Text for analysis →
I am having trouble classifying new cases in linear Discriminant Function Analysis (DFA) - specifically calculating the discriminant function values for each new test case from the raw variables, so I can then plot and overlay with the points from the training data.
For my training dataframe ref
I have performed a linear DFA on a dataset with 895 rows, and 14 measurement variables using z <-lda(ref$species ~ ref$v1 + ref$v2 + ref$v3 ...etc... + ref$v14)
I get seven LD functions. Then I use predict
to obtain the discriminant function scores for every one of the 895 individuals on the discriminant function axes by z1 <-predict(z)$x
Now I want to classify thousands of new cases using the first two discriminant functions (lets just say it has three rows in a short example file). I call a new file test
into R, which has vectors (raw measurements) with the same names as those in ref
Then I call z2 <- predict(z, test)

Data entries →
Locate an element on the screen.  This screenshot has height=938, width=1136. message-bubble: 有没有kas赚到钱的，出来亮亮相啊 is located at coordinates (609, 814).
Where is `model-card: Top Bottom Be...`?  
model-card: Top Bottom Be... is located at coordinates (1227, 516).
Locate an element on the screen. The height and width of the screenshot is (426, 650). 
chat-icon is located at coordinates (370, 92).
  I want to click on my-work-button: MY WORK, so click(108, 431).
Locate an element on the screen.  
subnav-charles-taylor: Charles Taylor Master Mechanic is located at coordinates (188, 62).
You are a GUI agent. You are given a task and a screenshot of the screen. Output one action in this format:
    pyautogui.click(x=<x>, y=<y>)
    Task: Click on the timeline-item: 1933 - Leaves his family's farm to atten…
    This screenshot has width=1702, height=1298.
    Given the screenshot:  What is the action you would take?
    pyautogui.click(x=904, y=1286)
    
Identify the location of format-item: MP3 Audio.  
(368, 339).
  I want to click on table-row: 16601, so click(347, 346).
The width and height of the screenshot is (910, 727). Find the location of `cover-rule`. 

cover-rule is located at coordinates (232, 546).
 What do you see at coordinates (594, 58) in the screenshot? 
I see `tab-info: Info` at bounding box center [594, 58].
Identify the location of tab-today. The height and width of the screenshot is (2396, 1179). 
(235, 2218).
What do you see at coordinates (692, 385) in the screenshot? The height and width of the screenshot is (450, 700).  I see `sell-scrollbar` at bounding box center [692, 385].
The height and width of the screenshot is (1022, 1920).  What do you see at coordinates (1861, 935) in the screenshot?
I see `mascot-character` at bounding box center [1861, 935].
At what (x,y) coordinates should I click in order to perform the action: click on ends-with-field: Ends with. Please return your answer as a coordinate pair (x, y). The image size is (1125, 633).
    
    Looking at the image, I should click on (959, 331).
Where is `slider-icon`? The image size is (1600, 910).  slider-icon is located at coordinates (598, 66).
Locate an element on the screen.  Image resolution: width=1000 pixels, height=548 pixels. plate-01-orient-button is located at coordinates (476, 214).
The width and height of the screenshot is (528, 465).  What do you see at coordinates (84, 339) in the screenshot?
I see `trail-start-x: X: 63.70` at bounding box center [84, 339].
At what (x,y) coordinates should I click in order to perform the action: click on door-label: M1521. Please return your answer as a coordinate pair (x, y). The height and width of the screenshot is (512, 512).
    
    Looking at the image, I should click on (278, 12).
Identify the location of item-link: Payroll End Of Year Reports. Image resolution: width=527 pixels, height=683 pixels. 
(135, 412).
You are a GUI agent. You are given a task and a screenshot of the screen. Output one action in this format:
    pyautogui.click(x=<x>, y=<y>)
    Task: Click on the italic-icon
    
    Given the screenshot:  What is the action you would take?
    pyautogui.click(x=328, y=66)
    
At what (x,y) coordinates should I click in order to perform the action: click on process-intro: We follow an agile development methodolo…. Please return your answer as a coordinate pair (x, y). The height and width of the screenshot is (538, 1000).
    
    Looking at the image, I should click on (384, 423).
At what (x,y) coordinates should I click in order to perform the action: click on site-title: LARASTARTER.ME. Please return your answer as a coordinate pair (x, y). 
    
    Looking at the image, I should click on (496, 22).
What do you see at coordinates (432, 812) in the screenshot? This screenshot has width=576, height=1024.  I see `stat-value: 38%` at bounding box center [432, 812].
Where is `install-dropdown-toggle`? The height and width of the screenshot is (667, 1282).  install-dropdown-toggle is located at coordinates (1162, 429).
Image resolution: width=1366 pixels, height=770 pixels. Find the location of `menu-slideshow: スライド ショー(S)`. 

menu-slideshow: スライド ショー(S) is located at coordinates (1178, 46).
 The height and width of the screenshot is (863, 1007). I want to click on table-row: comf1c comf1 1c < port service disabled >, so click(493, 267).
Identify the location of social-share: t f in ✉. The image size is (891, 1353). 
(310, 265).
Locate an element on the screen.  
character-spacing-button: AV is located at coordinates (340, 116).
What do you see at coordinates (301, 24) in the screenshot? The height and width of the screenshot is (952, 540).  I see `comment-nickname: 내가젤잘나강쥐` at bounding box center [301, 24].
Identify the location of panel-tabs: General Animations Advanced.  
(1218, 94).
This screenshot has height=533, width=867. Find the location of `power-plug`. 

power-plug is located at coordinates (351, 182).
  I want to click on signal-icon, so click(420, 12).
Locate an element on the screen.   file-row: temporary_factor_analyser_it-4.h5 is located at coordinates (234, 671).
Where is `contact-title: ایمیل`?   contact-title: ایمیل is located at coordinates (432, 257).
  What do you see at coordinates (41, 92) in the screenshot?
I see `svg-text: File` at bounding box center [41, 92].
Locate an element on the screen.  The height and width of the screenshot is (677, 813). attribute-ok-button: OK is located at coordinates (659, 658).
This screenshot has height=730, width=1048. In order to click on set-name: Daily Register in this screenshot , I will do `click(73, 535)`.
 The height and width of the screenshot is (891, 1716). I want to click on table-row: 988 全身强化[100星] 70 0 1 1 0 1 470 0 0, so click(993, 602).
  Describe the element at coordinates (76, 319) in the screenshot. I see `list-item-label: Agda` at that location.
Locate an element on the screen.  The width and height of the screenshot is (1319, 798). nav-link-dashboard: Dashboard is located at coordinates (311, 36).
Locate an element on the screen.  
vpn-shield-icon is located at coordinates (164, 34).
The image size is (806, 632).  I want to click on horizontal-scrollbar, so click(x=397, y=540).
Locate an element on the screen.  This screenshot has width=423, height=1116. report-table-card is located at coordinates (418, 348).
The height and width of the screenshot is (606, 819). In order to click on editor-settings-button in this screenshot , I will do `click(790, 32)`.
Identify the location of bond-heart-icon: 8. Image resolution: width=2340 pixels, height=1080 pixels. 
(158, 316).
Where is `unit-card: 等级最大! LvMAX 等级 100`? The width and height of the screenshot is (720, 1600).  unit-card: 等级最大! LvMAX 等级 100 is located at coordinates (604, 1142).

Problems to work on →
1. Answer these questions using the post about discriminant function analysis:
(a) How many rows and how many measurement variables does the training dataset have?
(b) How many LD functions does the analysis produce?
(c) What name is given to the new file of cases to classify?
2. Proceed with the post about discriminant function analysis, picking up right after its final line.

Your responses →
1.
(a) 895 rows and 14 measurement variables.
(b) Seven.
(c) test

2.
but get a warning message:
"Warning message: 'newdata' had 3 rows but variables found have 895 rows"
How may I simply append new vectors with these scores to my test dataframe test
? Or at least produce a matrix of these scores.
I have not managed to sort myself out despite reading and trying things from these two good sites: here and here. For the second link scroll to "Loadings for the Discriminant Functions".
Surely it is something simple I am missing...perhaps the ref
and test
dataframes not matching somehow...